Monte de Paschi’s abject performance comes just after the bank managed to secure a last minute private sector rescue deal to recapitalise the bank.
The rescue offer is being led by JP Morgan and Italian lender Mediobanca, but is also being backed by a consortium of some of global finance’s biggest names. Goldman Sachs, Citi, Santander, Credit Suisse, Deutsche Bank and Bank of America Merrill Lynch are all contributing to the deal.
While Monte dei Paschi’s board decided to approve the deal, they also rejected a rescue plan put forward by Italy’s former industry minister and one of the country’s move famous businessman, Corrado Passera, and backed by UBS.

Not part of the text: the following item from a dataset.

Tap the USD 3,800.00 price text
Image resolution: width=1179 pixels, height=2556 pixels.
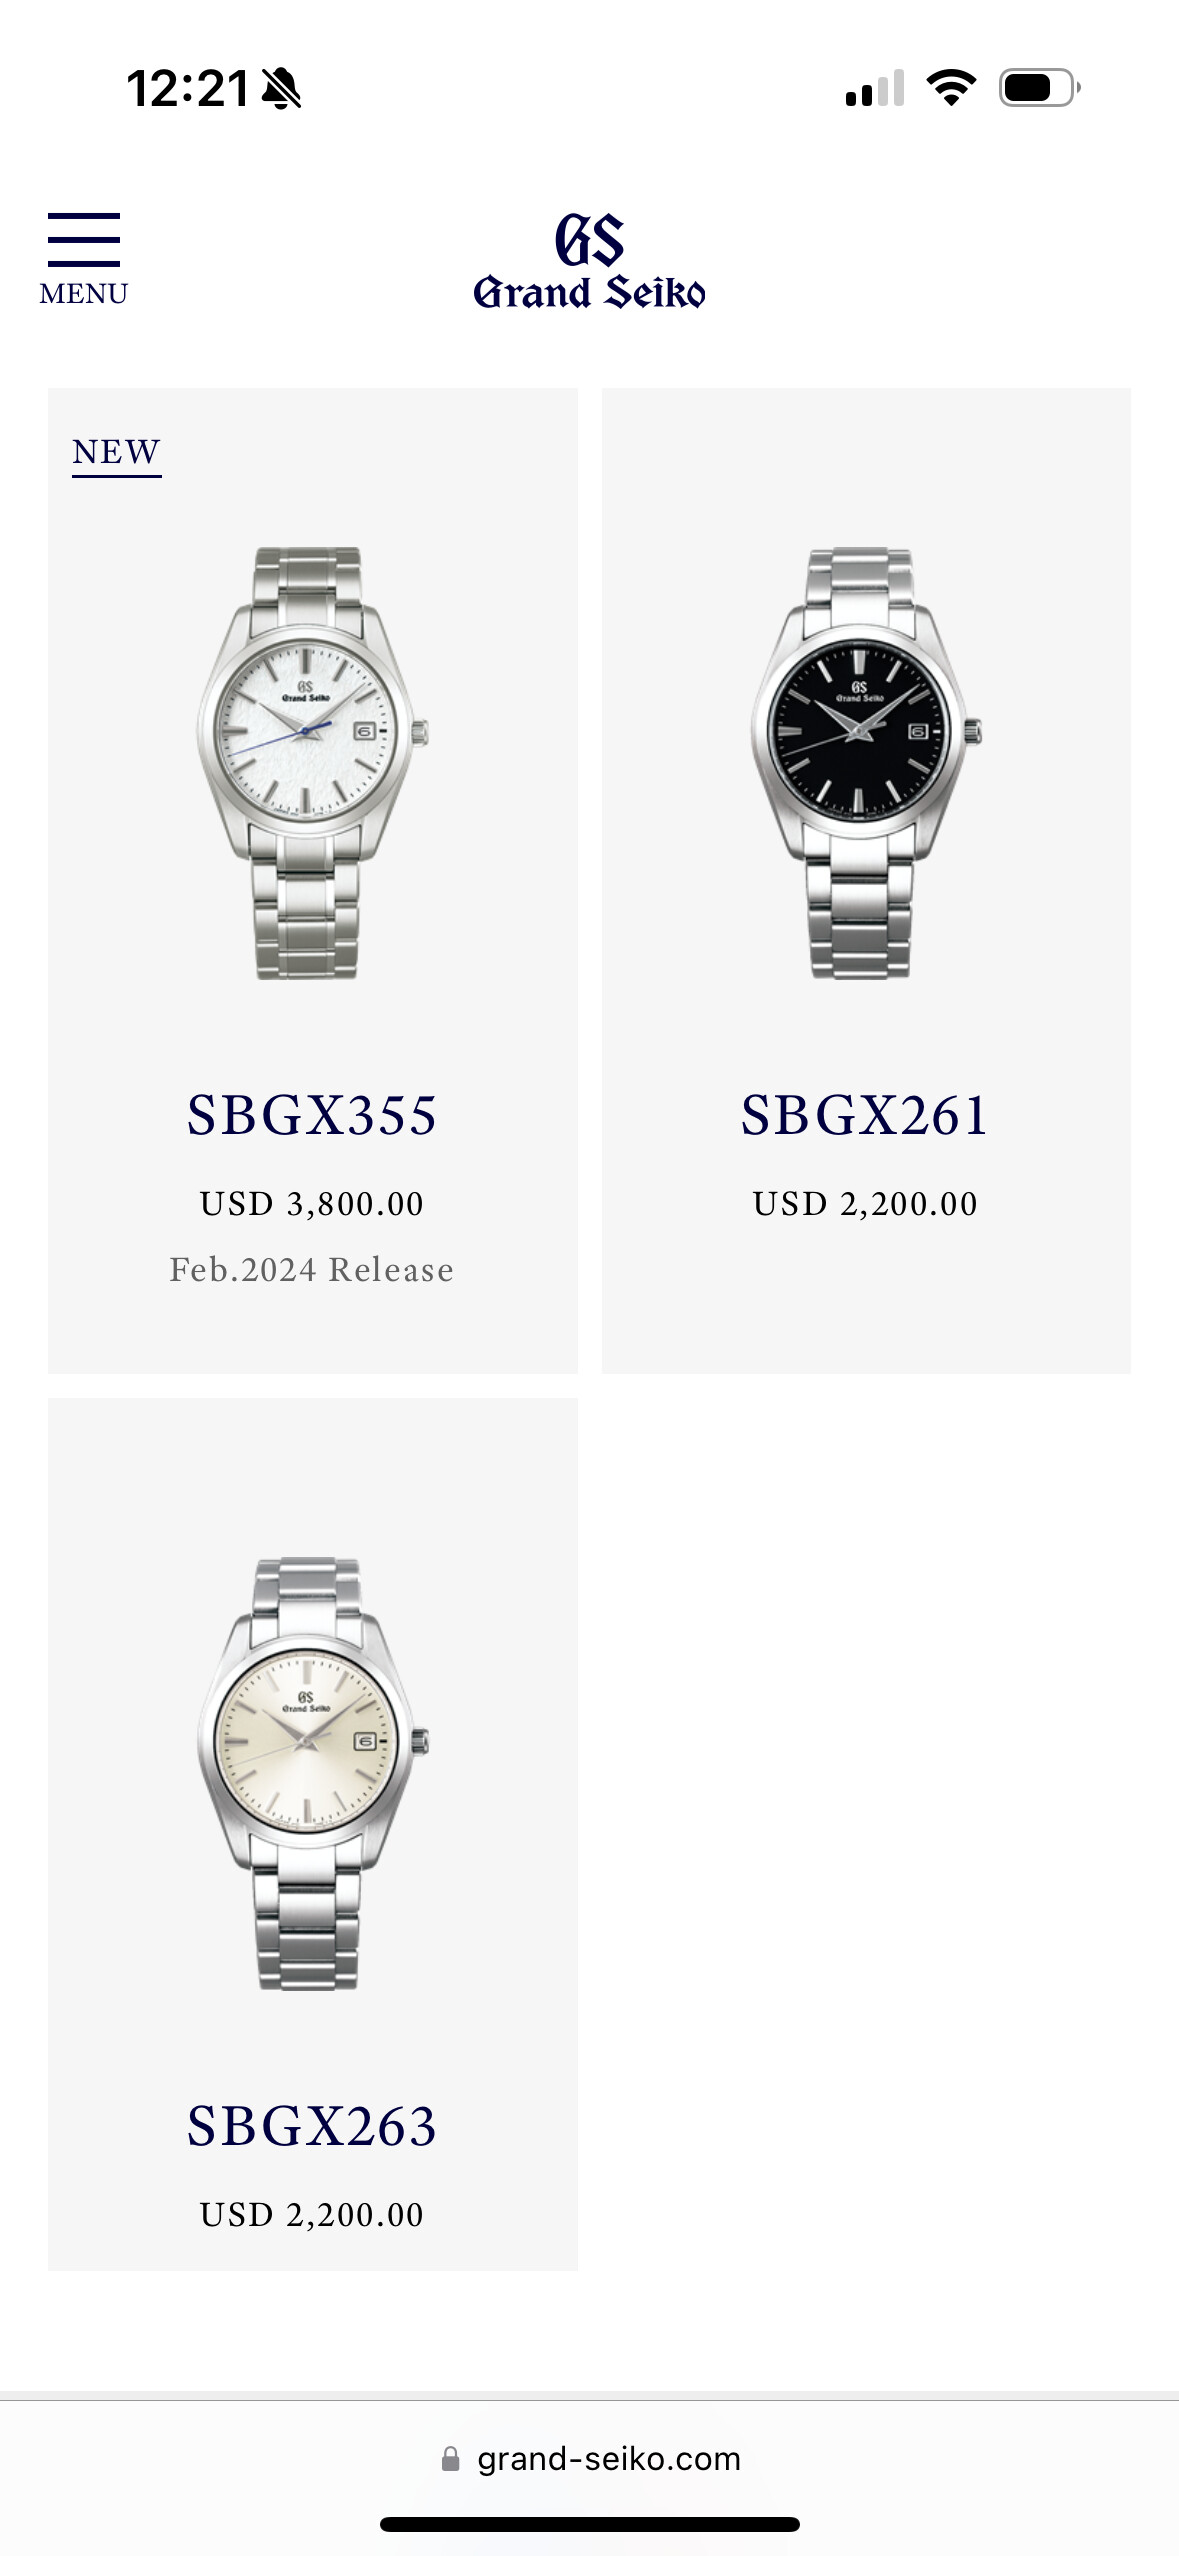point(312,1203)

Passera’s audacious rescue attempt came despite the fact that just over a week ago, Passera was, according to Reuters, sentenced “to a year and 11 months in jail on charges of complicity in manslaughter” during a trial about the asbestos-related deaths of numerous workers at electronics group Olivetti between the 1960s and 1990s. Passera was the co-CEO of the company for roughly four years in the early to mid-1990s.
Aside for Monte dei Paschi, Irish lender Allied Irish Bank had the second biggest fall in its fully loaded CET1 ratio. AIB’s ratio fell from more than 13% at the last reading, to just 4.31% this year. Germany’s biggest lender, Deutsche Bank also saw a substantial drop in its CET1 ratio, falling 3.3 percentage points to 7.8%.